Kenneth L. Haedge, Dale C. Tippit, Denver Tippit, Case S. Jones and Clinton H. Shed v. Central Texas Cattlemen's Association
07-15-00368-CV
| Tex. App. | Oct 11, 2016Background
- CTCA governance and membership arise from a leased cattle-grazing arrangement on Fort Hood land; CTCA membership gives the right to graze cattle and is governed by bylaws and resolutions.
- The Army allows grazing but restricts access to certain areas, including the PD-94 and Live Fire zones, requiring Range Control permission for pens.
- In 2014–2015, appellants built pens in restricted areas without Range Control approval, allegedly misleading Range Control and Board members.
- CTCA’s Board later held a special meeting, cancelled appellants’ shares, and notified members of potential sanctions under bylaws Article XX–XXI.
- Appellants sued CTCA and Board members for fraud, conversion, breach of contract, and defamation; CTCA moved for summary judgment arguing judicial non-intervention limited the court to due-process review only.
- The trial court granted summary judgment, and after a bench trial on due process, affirmed dismissal, with appellants challenging the jury-trial right and the application of judicial non-intervention.
Issues
| Issue | Plaintiff's Argument | Defendant's Argument | Held |
|---|---|---|---|
| Is the doctrine of judicial non-intervention applicable to limit review? | Non-intervention should not bar factual review on due process. | Non-intervention applies; internal CTCA decisions are insulated from court review. | Yes, doctrine applied to limit review to due-process inquiry. |
| Did appellants have a right to a jury trial on due-process issues? | Jury needed on key due-process factual questions. | Due-process issues are questions of law on undisputed facts. | No; due-process issue decided as a matter of law. |
| Was there minimal due process in canceling shares? | Process violated notice/hearing requirements. | Notice and hearing under CTCA bylaws were provided. | Appellants received minimal due process; cancellation upheld. |
| Should claims against individual Board members have been reviewed as personal liability? | Board members acted against CTCA interests for personal gain. | Board actions were corporate acts; no personal liability shown. | No personal liability; non-intervention applied to individual-board actions. |
Key Cases Cited
- Hatley v. Am. Quarter Horse Ass'n, 552 F.2d 646 (5th Cir. 1977) (due process required in internal association matters when essential rights exist)
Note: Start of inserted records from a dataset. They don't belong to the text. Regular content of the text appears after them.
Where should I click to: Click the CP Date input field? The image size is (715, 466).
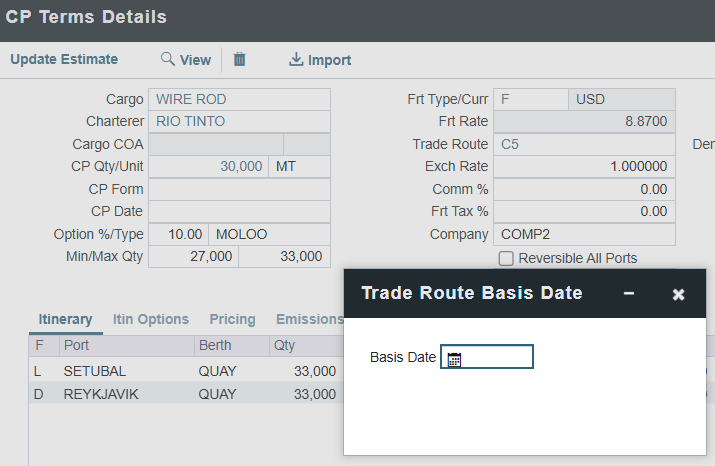click(x=239, y=212)
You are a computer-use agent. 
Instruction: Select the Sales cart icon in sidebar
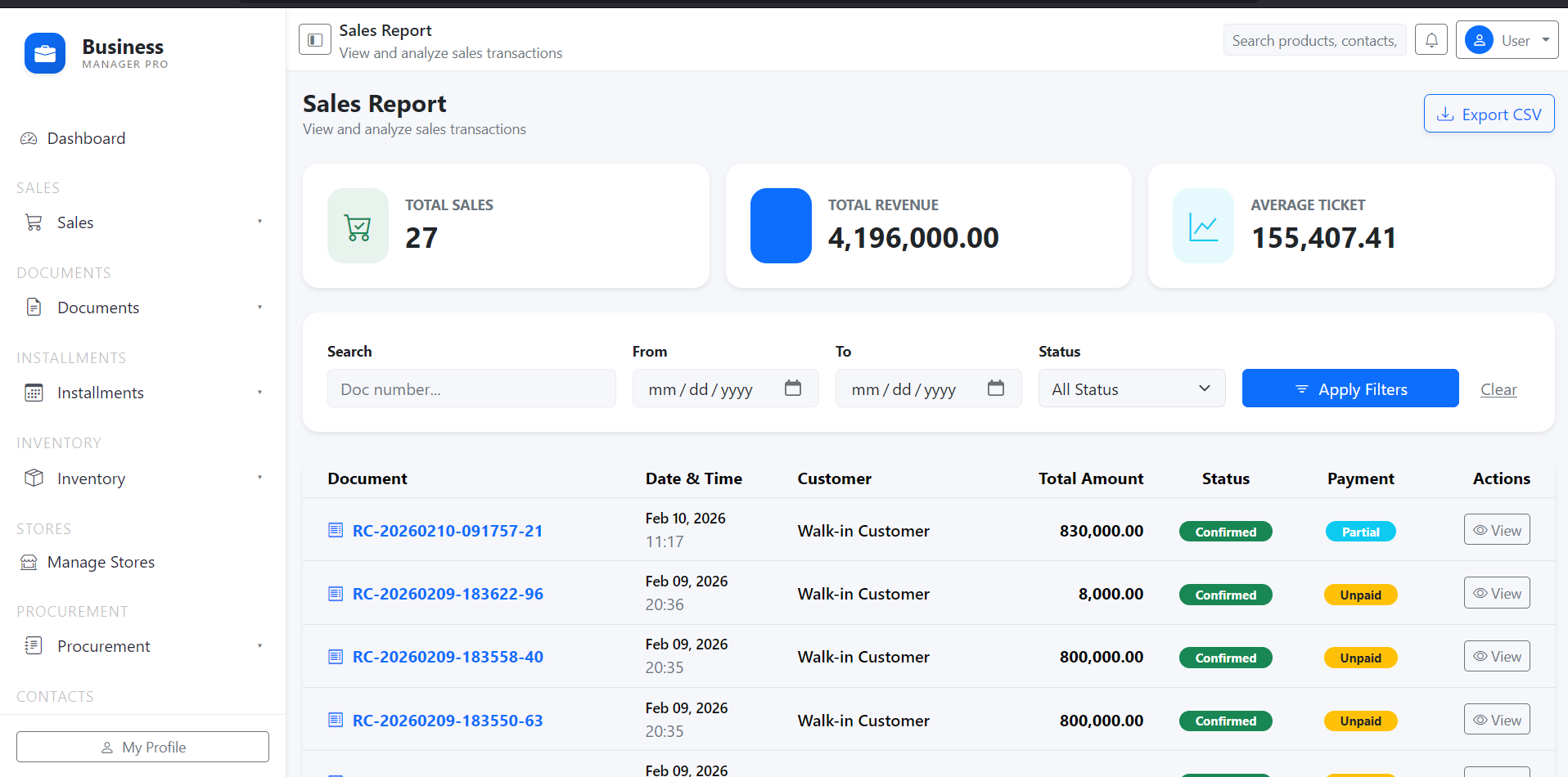(x=33, y=222)
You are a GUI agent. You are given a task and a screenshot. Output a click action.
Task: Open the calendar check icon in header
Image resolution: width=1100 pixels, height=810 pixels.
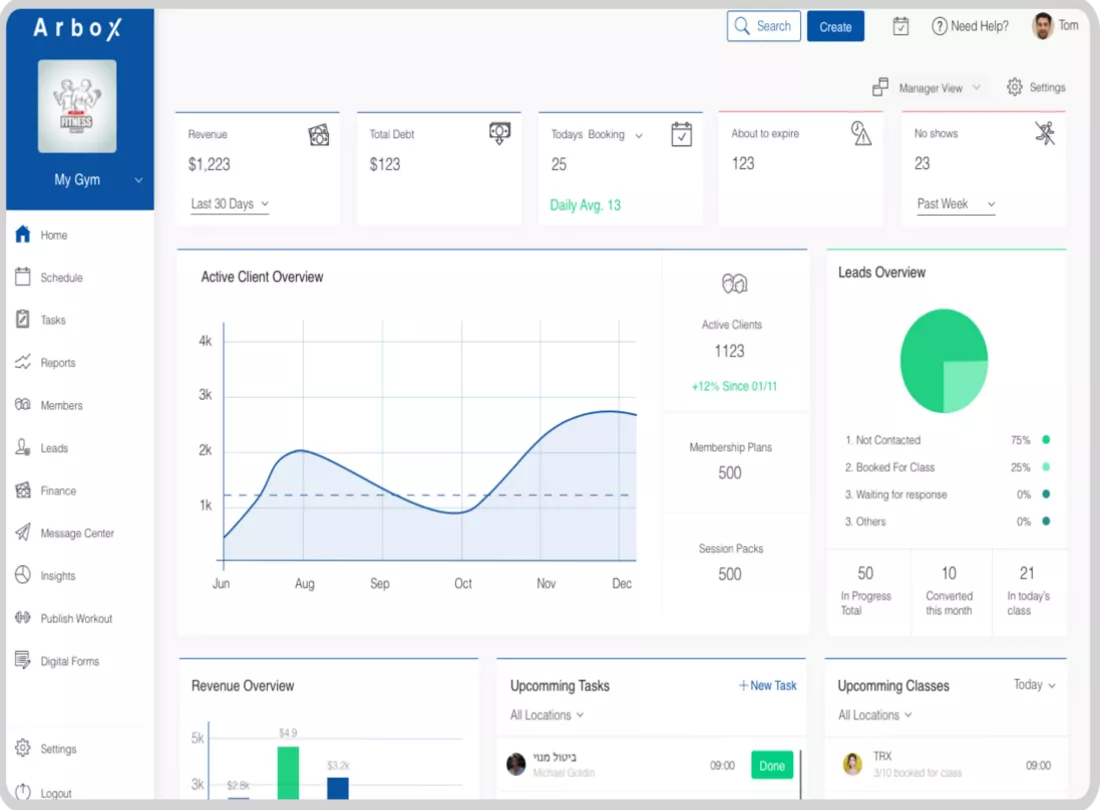point(901,27)
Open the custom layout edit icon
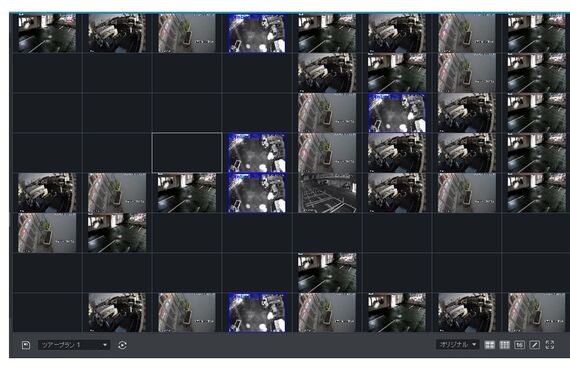This screenshot has width=570, height=370. coord(534,345)
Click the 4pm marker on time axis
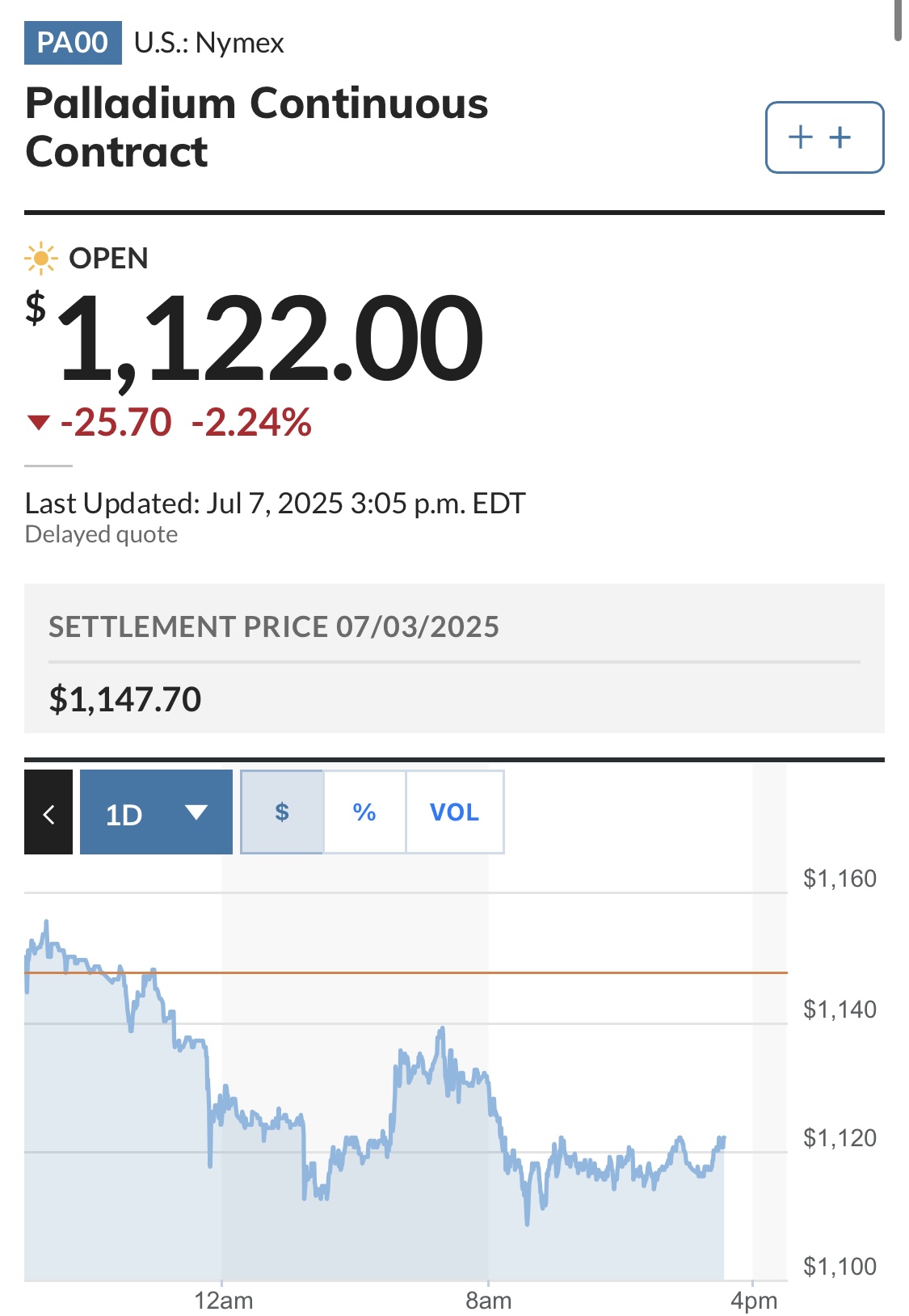The image size is (909, 1316). point(754,1301)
- Sweatt v. Masonic Grand Chapter of Order of Eastern Star, 329 S.W.2d 334 (Tex. Civ. App. — Fort Worth 1959) (intervention when public policy or rights at stake)
- Price v. Dallas Cty. Med. Soc’y & State Med. Ass’n, 108 S.W.2d 241 (Tex. Civ. App. — Dallas 1937) (exception to non-intervention for due-process concerns)
- Harden v. Colonial Country Club, 634 S.W.2d 56 (Tex. App. — Fort Worth 1982) (non-intervention doctrine recognized in Texas practice)
- Stevens v. Anatolian Shepherd Dog Club of Am., Inc., 231 S.W.3d 71 (Tex. App. — Houston 14th Dist. 2007) (discusses standard and policy considerations in non-intervention)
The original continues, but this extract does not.